▶ TASK TO CARRY OUT
Produce a verbatim copy of the following records, leaving out all pictures.

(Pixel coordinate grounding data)
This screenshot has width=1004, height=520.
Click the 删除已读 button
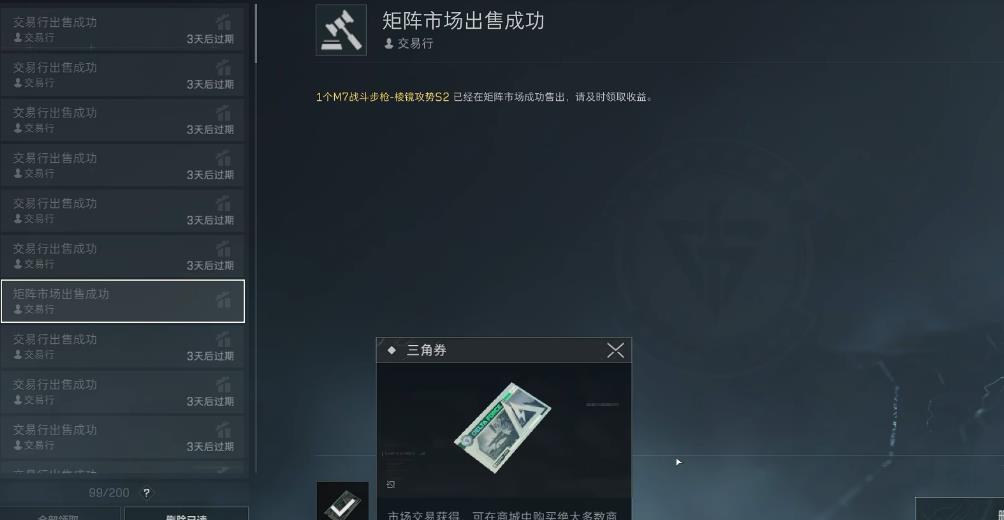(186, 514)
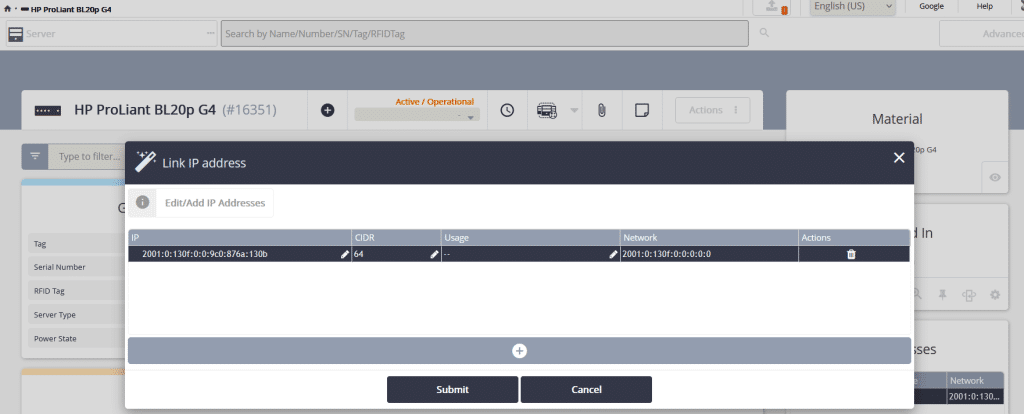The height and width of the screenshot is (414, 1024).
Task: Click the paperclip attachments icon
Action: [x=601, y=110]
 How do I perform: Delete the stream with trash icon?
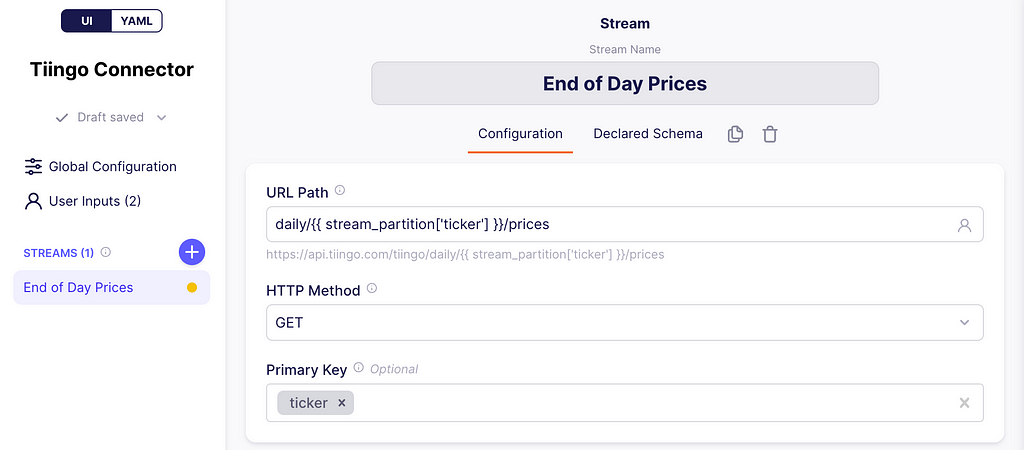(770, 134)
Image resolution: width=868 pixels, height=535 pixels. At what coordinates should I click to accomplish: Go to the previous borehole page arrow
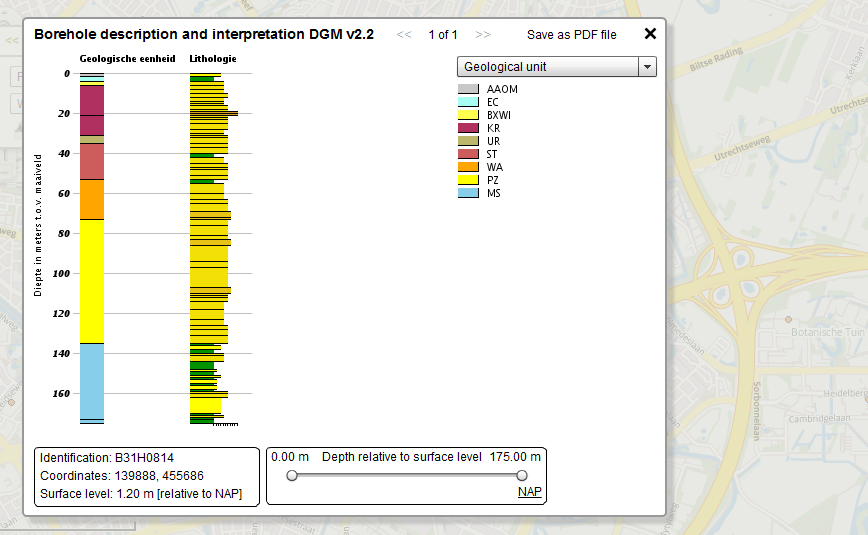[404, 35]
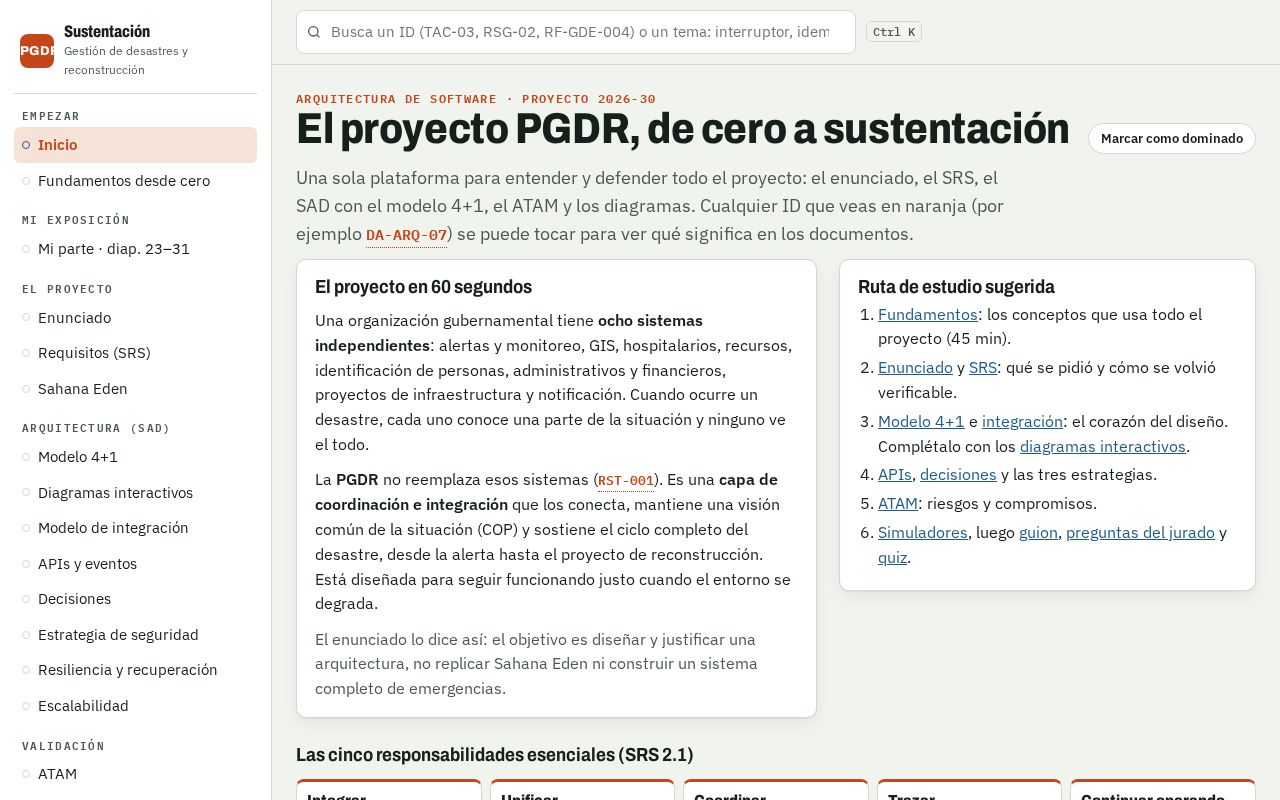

▶ TASK RESULT
This screenshot has width=1004, height=520.
Click the 删除已读 button
(186, 514)
The height and width of the screenshot is (414, 1024).
Task: Click the paperclip attachments icon
Action: [x=601, y=110]
 How do I perform: Delete the stream with trash icon?
(770, 134)
Image resolution: width=868 pixels, height=535 pixels. At what coordinates should I click to accomplish: Go to the previous borehole page arrow
[404, 35]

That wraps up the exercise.